Dani Queipo

Personal information
- Full name: Daniel Queipo Menéndez
- Date of birth: 22 May 2002 (age 24)
- Place of birth: Oviedo, Spain
- Height: 1.68 m (5 ft 6 in)
- Position: Winger

Team information
- Current team: Cultural Leonesa
- Number: 22

Youth career
- Atlético Lugones
- Xeitosa
- 2019–2021: Sporting Gijón

Senior career*
- Years: Team / Apps / (Gls)
- 2021–2022: Sporting B / 44 / (9)
- 2022–2026: Sporting Gijón / 107 / (6)
- 2026–: Cultural Leonesa / 0 / (0)

= Dani Queipo =

Spanish footballer

Daniel "Dani" Queipo Menéndez (born 22 May 2002) is a Spanish professional footballer who plays as a left winger for Cultural y Deportiva Leonesa.

==Career==
Born in Oviedo, Asturias, Queipo joined Sporting de Gijón's Mareo from Xeitosa CF. He made his senior debut with the reserves on 31 October 2020, coming on as a late substitute for Berto González in a 1–0 Segunda División B home win over CD Numancia.

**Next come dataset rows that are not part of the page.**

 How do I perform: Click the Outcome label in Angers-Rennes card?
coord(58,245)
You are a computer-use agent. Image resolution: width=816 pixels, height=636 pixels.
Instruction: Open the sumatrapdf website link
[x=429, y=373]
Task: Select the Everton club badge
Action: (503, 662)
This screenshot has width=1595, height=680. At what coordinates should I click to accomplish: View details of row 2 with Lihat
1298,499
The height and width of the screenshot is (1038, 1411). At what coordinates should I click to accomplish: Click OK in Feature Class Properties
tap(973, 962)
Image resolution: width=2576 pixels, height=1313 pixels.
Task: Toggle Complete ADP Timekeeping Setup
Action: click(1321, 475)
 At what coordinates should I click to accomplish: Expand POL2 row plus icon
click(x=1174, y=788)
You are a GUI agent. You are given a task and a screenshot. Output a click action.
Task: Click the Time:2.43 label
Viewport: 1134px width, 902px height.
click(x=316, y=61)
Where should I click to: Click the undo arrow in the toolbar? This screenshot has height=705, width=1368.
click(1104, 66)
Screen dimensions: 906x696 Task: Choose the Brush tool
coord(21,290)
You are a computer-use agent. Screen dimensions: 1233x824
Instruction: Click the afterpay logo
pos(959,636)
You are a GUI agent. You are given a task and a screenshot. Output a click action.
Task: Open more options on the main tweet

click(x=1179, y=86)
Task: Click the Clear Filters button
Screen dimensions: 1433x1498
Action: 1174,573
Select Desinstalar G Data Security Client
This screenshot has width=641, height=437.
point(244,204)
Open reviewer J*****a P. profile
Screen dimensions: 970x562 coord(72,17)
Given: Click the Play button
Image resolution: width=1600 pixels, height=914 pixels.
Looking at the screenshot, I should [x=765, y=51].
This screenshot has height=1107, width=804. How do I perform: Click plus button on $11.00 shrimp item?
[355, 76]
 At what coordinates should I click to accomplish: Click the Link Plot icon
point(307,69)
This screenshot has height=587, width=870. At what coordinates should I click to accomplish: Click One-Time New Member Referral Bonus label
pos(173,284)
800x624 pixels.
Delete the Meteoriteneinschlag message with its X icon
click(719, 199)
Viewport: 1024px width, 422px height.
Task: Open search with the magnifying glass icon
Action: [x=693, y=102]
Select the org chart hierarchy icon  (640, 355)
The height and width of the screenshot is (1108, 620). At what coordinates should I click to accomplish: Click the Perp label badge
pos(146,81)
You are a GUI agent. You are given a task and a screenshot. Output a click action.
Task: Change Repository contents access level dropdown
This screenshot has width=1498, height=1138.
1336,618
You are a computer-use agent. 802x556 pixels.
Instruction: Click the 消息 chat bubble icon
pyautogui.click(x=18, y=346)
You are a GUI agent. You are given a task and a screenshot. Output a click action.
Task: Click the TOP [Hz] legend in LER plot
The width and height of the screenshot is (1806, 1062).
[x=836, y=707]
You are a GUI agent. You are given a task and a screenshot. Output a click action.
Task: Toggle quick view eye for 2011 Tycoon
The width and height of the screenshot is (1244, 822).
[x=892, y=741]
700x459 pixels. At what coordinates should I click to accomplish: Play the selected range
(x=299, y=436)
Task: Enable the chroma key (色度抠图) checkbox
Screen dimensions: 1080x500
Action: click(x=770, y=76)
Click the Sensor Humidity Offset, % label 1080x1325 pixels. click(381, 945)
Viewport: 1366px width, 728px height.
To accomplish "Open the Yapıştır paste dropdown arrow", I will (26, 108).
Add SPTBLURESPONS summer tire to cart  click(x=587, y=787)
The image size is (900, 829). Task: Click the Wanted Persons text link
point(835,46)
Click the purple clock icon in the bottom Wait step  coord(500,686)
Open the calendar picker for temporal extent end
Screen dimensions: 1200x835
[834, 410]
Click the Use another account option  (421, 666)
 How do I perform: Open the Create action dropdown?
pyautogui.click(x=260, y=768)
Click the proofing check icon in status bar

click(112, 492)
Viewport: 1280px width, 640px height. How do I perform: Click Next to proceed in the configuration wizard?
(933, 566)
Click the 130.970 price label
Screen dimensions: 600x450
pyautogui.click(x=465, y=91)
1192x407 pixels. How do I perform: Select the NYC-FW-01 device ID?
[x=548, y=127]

On 22 June 2021, Queipo renewed his contract with Sporting and was definitely promoted to the B-team, now in Tercera División RFEF. He scored his first senior goal on 17 October, scoring the B's third in a 5–0 home routing over CD Tuilla.

Queipo made his first team debut on 13 August 2022, starting in a 1–1 away draw against CD Mirandés in Segunda División. On 29 November, he renewed his contract until 2027, being definitely promoted to the main squad.

Queipo scored his first professional goal on 22 January 2023, netting the winner in a 1–0 home success over Real Zaragoza. On 25 July 2026, after four full seasons with the first team, he terminated his link, and joined Cultural y Deportiva Leonesa on 17 August.